The remainder of this thesis is organized as follows. Chapter 2 provides a brief review of SHVC and related prior works. Chapter 3 presents our proposed algorithm, including its concept of operation, the weighting schemes for different components, and how their weighting should be adapted in response to the change in coding parameters. Chapter 4 provides experimental results by implementing the proposed scheme with the SHM-1.0 software and conducting tests under the common test conditions [8]. Results for simplified schemes are also presented. Finally, Chapter 5 concludes this work with a summary of our findings and a list of future works.
6
CHAPTER 2
Background
2.1. H.264/AVC Scalable Video Coding
Scalable video coding (SVC) is aimed at generating a bit stream that allows part of it to be removed in such a way that the resulting sub-stream forms another valid bit stream and can still be decoded [10]. With scalability, users can experience graceful degradation of video quality rather than visible errors or interruptions. SVC supports three types of scalabilities: spatial, temporal and quality scalabilities.
The temporal scalability is provided by utilizing the hierarchical temporal prediction structure of the single-layer coding [12].
The spatial scalability makes use of a multi-layer pyramid approach in
which separate encoding loops are employed for different spatial resolution layers and an adaptive inter-layer prediction mechanism is developed to exploit the correlations between layers.
7
And lastly, quality scalability supports different quality levels with varying
quantization parameters for different quality layers at the same spatial resolution.
In H.264/AVC video coding standard, the coded video data is organized into Network Abstraction Layer (NAL) units, which are packets that each contains an integer number of bytes. A set of NAL units in a specified form is referred to as an access unit. The decoding of each access unit results in one decoded picture. For an SVC bit stream, the set of corresponding access units can be partitioned into a base layer (BL) and one or more enhancement layers (ELs) with the following property. For each access unit, first the coding parameters of the BL are determined, and given these data, the ELs are coded.

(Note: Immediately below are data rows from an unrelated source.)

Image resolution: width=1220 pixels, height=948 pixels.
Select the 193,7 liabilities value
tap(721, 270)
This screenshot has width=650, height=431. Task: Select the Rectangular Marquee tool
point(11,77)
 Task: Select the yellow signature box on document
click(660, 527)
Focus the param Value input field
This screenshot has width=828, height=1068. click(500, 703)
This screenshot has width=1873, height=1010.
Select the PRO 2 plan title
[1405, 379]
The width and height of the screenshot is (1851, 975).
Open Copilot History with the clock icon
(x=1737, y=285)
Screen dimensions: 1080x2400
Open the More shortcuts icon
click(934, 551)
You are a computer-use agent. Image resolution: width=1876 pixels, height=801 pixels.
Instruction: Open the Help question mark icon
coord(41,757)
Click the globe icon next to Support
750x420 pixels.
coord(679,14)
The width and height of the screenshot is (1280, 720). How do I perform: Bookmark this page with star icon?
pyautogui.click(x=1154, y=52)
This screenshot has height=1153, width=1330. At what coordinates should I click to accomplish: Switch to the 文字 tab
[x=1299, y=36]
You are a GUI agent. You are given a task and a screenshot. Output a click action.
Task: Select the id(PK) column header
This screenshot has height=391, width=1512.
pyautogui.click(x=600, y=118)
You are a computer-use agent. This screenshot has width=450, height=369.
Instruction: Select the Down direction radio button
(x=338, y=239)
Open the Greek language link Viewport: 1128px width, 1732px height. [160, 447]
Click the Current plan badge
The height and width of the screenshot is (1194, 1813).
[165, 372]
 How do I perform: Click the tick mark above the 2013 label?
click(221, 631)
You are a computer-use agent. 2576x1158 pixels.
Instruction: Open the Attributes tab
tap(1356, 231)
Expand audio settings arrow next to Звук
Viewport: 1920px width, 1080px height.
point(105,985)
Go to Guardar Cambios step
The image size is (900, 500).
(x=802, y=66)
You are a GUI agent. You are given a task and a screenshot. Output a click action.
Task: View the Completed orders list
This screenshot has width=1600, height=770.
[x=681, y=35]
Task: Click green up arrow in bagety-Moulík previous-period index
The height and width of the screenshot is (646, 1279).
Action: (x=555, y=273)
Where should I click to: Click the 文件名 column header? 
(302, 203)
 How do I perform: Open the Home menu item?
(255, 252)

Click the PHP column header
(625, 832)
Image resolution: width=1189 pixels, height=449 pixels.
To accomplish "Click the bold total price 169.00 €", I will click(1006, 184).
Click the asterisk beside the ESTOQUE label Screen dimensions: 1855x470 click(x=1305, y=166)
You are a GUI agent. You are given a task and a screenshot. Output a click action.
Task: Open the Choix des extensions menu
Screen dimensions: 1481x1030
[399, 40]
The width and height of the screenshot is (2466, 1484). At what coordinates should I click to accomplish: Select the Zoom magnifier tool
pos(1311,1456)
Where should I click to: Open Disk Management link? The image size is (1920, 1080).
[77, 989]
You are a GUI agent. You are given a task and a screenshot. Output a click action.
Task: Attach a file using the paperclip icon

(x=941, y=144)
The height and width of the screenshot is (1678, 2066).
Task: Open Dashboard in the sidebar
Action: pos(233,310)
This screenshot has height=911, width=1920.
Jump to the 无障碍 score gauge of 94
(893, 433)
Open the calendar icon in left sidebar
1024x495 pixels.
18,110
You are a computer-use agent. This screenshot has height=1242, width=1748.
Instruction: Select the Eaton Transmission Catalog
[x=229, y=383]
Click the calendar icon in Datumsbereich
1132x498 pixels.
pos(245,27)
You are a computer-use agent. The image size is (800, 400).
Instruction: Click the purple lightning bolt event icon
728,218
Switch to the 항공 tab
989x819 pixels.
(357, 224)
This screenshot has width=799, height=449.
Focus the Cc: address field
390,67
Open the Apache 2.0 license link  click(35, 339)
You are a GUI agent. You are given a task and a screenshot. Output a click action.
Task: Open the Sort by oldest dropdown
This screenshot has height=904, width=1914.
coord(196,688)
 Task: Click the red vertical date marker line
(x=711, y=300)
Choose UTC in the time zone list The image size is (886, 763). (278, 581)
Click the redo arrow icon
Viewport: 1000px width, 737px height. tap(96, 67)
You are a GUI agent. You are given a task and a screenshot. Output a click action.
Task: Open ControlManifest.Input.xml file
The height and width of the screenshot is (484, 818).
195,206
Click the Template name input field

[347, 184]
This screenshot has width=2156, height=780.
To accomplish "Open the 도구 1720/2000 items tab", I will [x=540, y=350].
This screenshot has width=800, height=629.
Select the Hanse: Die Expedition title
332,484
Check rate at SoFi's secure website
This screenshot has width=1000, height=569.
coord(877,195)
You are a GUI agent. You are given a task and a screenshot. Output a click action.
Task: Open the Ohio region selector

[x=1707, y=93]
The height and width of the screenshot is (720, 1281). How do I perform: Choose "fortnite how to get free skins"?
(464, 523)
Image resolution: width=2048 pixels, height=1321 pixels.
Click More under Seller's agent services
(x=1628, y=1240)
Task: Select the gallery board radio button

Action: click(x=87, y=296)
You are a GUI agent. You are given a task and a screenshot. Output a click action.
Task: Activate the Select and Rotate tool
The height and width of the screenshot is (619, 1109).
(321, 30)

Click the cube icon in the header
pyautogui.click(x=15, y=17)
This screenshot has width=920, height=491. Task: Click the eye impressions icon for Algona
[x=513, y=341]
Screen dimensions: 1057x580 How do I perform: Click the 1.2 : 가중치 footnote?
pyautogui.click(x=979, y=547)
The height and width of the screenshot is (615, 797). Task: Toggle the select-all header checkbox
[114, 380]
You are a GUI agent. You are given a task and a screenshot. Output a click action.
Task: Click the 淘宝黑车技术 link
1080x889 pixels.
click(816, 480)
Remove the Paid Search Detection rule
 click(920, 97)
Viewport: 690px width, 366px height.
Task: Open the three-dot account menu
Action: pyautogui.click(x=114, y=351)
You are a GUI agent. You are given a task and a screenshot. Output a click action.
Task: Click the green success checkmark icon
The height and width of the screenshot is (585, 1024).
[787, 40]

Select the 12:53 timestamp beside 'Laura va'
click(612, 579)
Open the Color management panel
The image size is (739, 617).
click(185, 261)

In SVC, the BL and the EL bit stream are coded by separate encoding loops, which are referred as coding layers; and in each layer, the basic concepts of inter-frame and intra-frame predictions are employed as in H.264/AVC.
The correlation between layers is exploited by the Inter-Layer Prediction (ILP) mechanisms which are considered as additional coding options for the EL in the operational encoder control.
A simplification used throughout the discussions for this thesis is to primarily consider a bit stream containing only two layers (e.g. a lower resolution BL and a higher resolution spatial scalability EL). In fact, the SVC design fully support multilayer scenarios including multiple spatial scalability layers and the mixing of spatial scalability layers with other layers that provide temporal or quality scalability.
8
Figure 1: A high-level block diagram of an HEVC encoder
2.2. HEVC and the Scalable Extension to HEVC
In the scope of this thesis, the scalable video coding is an extension of High Efficiency Video Coding (HEVC), so-called Scalable High Efficiency Video Coding (SHVC).
Therefore, a brief review on the coding structure of HEVC, including its similarities and differences with its predecessor H.264/AVC, will be introduced. In addition, the current status of adding scalable extension to HEVC will be analyzed.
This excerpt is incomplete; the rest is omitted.